Amer parce que la situation financière de l’établissement devient insoutenable ; doux parce que le bilan des activités et les projets à venir offrent un espoir de lendemains qui chantent.
La saison 2011-12 a rempli sa mission avec la diffusion de nombreux spectacles pour les jeunes, l’organisation de différentes prestations dans les écoles, les nombreuses conférences, les matchs d’improvisation, et surtout la production de la première pièce professionnelle montée à Mascouche. «Histoire de fins», écrit par Hugo Turgeon, qui met en scène quatre adolescents confrontés aux meurtrissures de la vie, a permis au théâtre de décrocher une subvention du Conseil des Arts du Canada.
La pièce a tellement bien marché qu’elle sera de nouveau jouée à cinq reprises cet automne au Théâtre acàc, mais aussi à Québec, à Levy, L’Assomption… Cette réussite donne le ton de la ligne de conduite du théâtre pour l’an prochain : mettre l’accent sur la production, faire travailler les artistes de la région.
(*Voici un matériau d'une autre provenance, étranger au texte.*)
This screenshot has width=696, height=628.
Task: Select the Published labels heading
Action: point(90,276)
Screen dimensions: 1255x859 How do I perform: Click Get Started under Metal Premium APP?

«Pour tous les spectacles qui seront diffusés l’an prochain, nous serons producteurs ou co-producteurs», annonce Évelyne Robert, directrice artistique du Théâtre acàc. Ce sera une première depuis 2008, année de la fondation de l’organisme. «Et pour les avoir vus, je peux vous dire que ce sera des grands succès», glisse-t-elle au passage (le contenu de la programmation sera révélée ultérieurement). Un show de clown est également prévu au mois de décembre.
Le nerf de la guerre
Un autre objectif majeur et décisif pour le Théâtre acàc en cette saison 2012-2013, sera de trouver davantage de fonds. Car le dynamisme, la réputation et la qualité des réalisations de l’organisme mascouchois cachent une réalité financière alarmante.
L’an passé, les charges du théâtre ont été supérieures à ses revenus : on parle d’un écart de 19000$. Plus grave : les Ateliers artistiques Côte à Côte, dirigés également par Évelyne Robert, vont cesser de prendre en charge les grosses dépenses du diffuseur (notamment le loyer), pour ne pas pénaliser leurs propres activités. «Pour les Ateliers Côte à Côte, le Théâtre est un enfant. Et on espère qu’il va devenir grand», sourit Évelyne Robert, qui ajoute que cette dernière année passée à soutenir tous ces organismes a été «épuisante pour moi.»
Le but du Théâtre est donc très clair : zéro déficit, autonomie totale. Et pour cela, il n’y a pas cinquante solutions : outre la ville, l’organisme va devoir se dénicher un partenaire majeur, un mécène privé. «On sent qu’il y a une sorte d’éveil du côté de la Ville. Mais l’argent d’un grand partenaire permettrait d’être autonome, avoir un employé rémunérer, bien payer les artistes… Il faut comprendre que l’art, ce n’est pas gratuit. Il y a un besoin criant, et ça urge parce qu’à ce rythme, le Théâtre, on va le perdre», prévient la directrice artistique.
Il faut comprendre que l’art, ce n’est pas gratuit. Il y a un besoin criant, et ça urge parce qu’à ce rythme, le Théâtre, on va le perdre - Évelyne Robert
Sur le plan des subventions publiques, le diffuseur touche 7000$ de la part de la Ville de Mascouche. C’est déjà un début, «mais ailleurs, on ne connaît pas un diffuseur qui touche moins de 12000$ de sa ville», soutient Évelyne Robert. Quant au Conseil Régional des Élus, il refuse encore et toujours d’accorder le moindre chèque au Théâtre acàc, sans que le conseil d’administration sache pourquoi. Le Théâtre essuie aussi des refus de la part du Conseil des Arts et des Lettres du Québec et du Ministère de la Culture.
L’organisme de diffusion culturel mascouchois a des tas de projets en cours, et a prouvé la qualité de son travail. Mais trouver un soutien financier est désormais vital.